* ACTIVITY: Only certain lines below are wanted: those starting at the line containing "Expand the Select Version 6.5.0 dropdown" and ending at the line containing "Given: Toggle object snap square icon", both included, each retyped exactly.

* Saved data entries:
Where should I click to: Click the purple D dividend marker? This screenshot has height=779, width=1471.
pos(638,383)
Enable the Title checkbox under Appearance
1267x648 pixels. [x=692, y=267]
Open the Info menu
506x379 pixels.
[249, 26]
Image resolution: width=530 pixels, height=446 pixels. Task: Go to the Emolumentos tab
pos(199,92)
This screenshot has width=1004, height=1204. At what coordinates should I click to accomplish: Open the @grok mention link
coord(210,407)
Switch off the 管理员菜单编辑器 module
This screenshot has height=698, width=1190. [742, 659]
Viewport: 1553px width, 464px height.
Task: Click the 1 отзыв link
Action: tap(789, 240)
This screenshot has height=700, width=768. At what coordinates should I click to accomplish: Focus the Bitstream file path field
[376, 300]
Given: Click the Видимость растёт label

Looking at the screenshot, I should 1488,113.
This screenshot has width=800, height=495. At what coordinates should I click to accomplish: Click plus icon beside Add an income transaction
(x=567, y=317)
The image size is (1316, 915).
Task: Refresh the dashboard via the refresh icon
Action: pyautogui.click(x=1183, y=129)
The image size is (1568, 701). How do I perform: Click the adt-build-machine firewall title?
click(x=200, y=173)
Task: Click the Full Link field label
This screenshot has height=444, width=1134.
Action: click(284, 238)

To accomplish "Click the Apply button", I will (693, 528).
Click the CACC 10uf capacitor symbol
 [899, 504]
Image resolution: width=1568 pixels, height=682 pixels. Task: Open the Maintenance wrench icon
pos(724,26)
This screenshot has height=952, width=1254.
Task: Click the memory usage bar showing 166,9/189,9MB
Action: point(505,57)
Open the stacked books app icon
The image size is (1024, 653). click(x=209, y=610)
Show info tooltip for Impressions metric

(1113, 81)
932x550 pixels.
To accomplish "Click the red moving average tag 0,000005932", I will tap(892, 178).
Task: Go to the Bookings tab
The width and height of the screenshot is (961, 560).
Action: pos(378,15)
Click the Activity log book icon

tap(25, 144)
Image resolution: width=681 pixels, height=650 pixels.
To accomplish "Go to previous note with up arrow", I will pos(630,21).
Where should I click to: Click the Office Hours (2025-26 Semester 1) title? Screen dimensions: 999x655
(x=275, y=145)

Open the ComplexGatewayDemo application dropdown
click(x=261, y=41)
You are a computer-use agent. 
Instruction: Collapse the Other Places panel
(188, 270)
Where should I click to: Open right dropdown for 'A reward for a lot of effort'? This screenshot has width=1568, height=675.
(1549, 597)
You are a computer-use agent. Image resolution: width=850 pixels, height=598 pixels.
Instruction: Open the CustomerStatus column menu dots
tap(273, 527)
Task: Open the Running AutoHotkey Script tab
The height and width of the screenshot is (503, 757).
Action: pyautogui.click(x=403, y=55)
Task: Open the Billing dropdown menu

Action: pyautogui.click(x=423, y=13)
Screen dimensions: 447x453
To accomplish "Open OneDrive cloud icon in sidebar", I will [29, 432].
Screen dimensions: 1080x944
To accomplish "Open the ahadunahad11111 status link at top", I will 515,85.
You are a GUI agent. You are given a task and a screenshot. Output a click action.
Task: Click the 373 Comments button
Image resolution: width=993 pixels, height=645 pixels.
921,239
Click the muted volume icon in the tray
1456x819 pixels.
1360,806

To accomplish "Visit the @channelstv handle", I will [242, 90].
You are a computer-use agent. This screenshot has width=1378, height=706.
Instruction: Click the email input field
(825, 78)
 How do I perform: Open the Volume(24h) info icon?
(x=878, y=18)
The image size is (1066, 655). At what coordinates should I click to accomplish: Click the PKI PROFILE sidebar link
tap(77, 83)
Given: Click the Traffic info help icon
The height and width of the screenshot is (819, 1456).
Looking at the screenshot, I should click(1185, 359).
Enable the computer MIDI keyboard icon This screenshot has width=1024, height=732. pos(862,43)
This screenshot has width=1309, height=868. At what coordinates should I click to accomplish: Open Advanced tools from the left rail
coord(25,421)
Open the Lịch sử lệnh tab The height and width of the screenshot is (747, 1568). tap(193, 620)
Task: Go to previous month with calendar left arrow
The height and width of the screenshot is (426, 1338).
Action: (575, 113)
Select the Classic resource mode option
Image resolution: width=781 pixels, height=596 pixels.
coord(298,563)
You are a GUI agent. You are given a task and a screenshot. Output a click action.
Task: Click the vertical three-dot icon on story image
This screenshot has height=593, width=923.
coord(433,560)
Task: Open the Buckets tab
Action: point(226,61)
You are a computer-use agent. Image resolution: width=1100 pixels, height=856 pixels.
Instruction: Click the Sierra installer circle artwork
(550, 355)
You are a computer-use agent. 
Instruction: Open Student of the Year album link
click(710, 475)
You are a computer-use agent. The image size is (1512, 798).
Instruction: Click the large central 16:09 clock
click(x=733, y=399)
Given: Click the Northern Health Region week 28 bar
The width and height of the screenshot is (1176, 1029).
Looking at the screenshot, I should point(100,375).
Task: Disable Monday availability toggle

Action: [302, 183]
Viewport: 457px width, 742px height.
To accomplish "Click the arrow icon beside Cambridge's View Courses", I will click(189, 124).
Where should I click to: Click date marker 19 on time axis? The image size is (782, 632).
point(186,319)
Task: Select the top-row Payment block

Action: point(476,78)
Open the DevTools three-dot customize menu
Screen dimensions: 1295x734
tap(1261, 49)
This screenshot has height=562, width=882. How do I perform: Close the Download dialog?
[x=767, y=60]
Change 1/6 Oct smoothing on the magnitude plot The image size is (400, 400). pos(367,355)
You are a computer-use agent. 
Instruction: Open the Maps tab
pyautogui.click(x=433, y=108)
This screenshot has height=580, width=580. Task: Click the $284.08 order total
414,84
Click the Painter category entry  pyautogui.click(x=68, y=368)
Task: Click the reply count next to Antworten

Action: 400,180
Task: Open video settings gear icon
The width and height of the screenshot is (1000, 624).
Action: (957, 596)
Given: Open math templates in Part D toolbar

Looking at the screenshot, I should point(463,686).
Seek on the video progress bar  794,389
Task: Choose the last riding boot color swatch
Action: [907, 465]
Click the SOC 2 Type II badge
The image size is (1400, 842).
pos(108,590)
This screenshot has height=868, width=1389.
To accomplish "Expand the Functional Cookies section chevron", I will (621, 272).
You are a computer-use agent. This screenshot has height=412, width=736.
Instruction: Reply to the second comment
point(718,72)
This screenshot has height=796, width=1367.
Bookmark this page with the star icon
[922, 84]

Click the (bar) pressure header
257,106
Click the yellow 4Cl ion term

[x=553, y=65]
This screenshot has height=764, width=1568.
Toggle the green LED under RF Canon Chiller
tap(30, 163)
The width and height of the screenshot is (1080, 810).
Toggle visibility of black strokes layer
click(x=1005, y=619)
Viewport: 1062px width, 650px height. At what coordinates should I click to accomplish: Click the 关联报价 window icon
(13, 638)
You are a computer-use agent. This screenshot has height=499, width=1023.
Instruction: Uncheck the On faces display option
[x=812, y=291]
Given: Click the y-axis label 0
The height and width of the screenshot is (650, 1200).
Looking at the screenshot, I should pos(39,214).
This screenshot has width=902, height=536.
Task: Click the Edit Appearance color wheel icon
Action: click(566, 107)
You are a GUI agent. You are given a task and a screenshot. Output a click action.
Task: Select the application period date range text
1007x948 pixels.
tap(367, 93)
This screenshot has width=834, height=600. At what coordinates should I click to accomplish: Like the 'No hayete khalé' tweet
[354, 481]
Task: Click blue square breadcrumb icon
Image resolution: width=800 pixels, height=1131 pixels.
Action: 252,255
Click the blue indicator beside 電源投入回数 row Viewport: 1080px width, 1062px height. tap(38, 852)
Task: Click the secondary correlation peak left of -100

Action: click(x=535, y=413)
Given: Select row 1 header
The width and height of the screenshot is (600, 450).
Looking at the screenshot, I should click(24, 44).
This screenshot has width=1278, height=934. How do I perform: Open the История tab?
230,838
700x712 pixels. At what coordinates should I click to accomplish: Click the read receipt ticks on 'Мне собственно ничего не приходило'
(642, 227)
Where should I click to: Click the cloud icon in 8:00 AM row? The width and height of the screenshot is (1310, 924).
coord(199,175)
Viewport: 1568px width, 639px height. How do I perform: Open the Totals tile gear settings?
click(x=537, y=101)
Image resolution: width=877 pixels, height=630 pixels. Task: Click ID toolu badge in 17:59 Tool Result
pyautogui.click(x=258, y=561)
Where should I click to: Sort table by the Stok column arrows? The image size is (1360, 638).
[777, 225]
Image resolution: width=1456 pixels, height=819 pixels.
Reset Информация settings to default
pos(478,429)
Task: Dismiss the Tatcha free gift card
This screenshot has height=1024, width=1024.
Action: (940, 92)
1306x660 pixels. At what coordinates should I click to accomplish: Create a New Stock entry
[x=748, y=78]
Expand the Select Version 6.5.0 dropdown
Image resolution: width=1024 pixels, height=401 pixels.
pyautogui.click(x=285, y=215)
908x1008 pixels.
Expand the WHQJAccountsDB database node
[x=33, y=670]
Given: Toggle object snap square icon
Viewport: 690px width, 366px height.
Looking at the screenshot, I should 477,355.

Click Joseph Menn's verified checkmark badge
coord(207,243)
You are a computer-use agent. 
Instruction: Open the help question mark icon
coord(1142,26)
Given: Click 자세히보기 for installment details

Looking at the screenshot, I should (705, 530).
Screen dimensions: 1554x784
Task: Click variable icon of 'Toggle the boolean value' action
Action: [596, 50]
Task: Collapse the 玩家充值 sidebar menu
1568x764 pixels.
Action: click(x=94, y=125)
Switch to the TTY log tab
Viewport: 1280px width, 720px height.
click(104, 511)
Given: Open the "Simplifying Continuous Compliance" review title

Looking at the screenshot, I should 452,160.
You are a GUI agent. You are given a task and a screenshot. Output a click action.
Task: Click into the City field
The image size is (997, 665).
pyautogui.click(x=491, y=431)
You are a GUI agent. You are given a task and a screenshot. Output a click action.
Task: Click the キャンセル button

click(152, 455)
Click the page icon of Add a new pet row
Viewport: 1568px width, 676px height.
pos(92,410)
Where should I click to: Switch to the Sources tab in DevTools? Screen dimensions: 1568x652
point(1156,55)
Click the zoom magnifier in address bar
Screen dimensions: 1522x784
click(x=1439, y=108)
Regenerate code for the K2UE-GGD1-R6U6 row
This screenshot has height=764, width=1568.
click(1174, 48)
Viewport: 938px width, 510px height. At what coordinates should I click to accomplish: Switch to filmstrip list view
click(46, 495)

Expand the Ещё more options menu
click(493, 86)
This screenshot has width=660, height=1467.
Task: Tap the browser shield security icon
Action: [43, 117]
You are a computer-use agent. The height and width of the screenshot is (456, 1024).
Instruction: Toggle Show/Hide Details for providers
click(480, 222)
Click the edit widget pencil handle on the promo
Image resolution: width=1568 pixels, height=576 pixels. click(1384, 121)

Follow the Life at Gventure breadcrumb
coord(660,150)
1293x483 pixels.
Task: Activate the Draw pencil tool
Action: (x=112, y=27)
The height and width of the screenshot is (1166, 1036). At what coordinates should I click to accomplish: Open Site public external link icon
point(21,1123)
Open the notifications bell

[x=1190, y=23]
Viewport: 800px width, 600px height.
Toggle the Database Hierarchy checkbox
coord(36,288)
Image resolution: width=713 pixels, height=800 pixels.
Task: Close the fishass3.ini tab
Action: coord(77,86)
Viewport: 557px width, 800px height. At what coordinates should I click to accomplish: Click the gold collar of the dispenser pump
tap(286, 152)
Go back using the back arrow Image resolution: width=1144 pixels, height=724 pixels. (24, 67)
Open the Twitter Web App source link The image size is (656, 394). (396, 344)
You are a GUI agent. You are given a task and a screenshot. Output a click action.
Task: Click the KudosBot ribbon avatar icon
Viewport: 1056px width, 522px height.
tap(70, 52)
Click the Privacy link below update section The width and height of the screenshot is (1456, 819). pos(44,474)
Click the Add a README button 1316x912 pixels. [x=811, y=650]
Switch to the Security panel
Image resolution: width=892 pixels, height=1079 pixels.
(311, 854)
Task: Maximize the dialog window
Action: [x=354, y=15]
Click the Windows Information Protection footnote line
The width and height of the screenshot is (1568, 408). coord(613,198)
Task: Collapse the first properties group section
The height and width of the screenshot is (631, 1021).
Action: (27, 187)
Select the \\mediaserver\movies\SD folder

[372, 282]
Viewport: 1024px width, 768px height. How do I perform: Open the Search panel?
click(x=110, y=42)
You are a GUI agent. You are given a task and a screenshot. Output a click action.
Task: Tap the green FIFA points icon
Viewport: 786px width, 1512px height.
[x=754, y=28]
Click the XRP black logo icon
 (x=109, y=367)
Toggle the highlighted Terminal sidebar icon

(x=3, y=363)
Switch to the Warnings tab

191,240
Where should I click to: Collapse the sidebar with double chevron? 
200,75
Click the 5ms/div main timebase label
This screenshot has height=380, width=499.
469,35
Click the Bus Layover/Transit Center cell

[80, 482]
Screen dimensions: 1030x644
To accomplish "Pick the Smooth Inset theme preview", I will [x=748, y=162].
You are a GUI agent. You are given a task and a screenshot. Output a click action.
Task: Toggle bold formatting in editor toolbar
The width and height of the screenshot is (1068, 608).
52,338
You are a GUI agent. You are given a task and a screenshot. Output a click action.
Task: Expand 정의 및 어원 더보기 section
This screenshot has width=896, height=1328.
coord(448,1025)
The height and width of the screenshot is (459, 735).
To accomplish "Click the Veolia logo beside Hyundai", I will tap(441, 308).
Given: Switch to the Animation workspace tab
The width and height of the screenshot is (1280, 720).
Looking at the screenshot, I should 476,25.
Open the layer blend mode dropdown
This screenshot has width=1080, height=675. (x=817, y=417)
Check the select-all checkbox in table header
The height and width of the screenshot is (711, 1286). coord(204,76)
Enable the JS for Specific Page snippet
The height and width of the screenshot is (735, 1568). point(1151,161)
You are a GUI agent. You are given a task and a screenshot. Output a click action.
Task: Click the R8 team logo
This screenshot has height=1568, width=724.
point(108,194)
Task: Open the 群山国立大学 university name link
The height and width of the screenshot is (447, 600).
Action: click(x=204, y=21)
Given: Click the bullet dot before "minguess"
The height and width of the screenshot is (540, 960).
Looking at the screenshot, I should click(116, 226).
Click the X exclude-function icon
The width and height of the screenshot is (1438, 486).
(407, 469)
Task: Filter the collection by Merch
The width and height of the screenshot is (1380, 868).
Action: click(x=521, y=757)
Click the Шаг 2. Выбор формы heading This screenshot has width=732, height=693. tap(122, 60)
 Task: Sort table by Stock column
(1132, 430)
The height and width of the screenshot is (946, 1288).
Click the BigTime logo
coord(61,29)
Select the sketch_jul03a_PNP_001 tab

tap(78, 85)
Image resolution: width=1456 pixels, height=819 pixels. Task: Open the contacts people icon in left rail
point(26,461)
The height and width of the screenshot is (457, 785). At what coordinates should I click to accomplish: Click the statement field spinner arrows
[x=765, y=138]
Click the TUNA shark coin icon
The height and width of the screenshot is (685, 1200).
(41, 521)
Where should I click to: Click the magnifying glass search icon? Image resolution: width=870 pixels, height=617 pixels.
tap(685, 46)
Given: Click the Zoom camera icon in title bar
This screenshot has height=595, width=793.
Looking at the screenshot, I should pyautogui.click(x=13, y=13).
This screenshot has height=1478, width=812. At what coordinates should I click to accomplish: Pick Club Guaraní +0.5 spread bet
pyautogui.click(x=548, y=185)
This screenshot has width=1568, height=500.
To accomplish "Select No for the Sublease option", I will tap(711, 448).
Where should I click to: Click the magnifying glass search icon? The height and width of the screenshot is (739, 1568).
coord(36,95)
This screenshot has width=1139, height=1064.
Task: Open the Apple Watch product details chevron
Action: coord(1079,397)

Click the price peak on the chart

* RESULT OF THE EXERCISE:
Expand the Select Version 6.5.0 dropdown
Image resolution: width=1024 pixels, height=401 pixels.
pyautogui.click(x=285, y=215)
908x1008 pixels.
Expand the WHQJAccountsDB database node
[x=33, y=670]
Given: Toggle object snap square icon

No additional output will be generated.